**EXERCISE MATERIAL**
- Opening Delimiter -

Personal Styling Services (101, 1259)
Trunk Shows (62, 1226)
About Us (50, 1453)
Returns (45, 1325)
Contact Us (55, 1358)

- Closing Delimiter -
- Opening Delimiter -

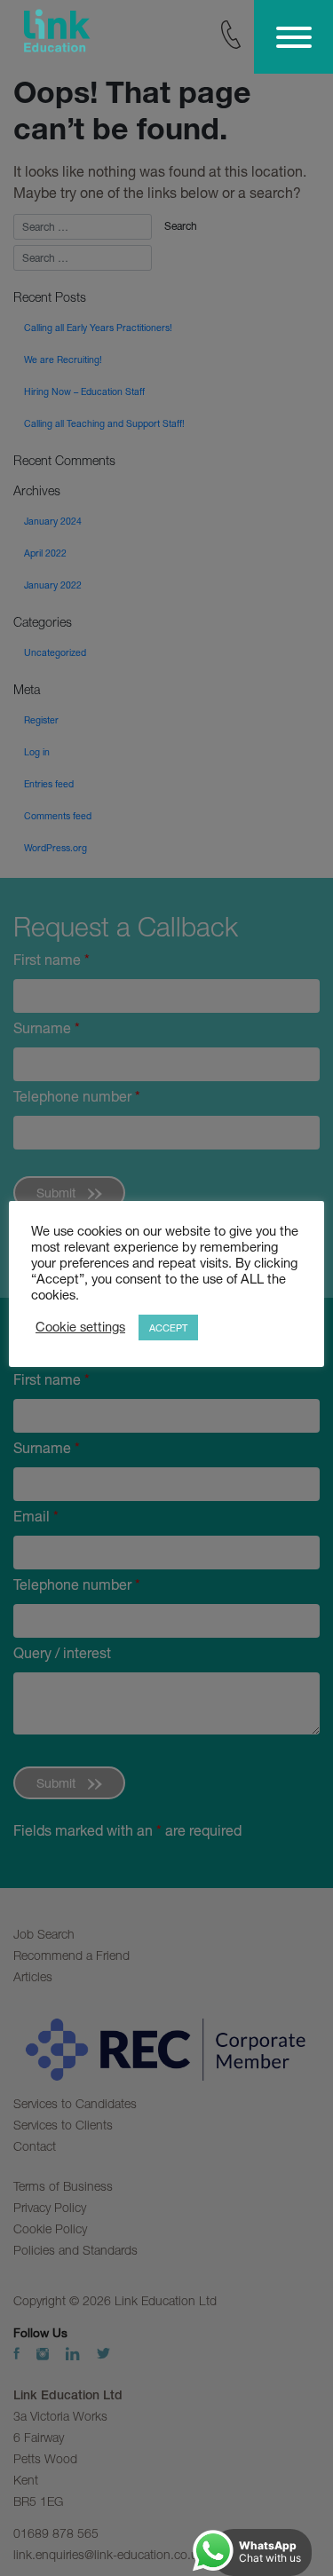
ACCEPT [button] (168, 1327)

- Closing Delimiter -
- Opening Delimiter -

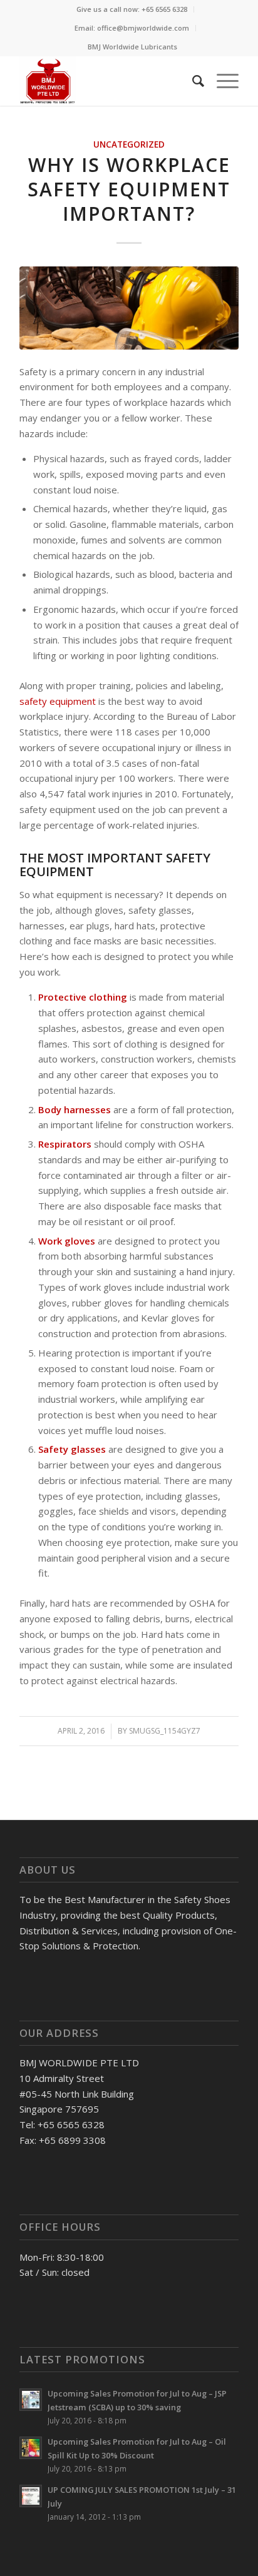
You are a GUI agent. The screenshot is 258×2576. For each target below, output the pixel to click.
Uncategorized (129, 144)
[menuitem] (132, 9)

- Closing Delimiter -

All lines in the listing above between the line with "Personal Styling Services (101, 1259)" and the line with "Contact Us (55, 1358)", inclusive, should be set down exactly, and no line outside that range.

**EXERCISE SOLUTION**
Personal Styling Services (101, 1259)
Trunk Shows (62, 1226)
About Us (50, 1453)
Returns (45, 1325)
Contact Us (55, 1358)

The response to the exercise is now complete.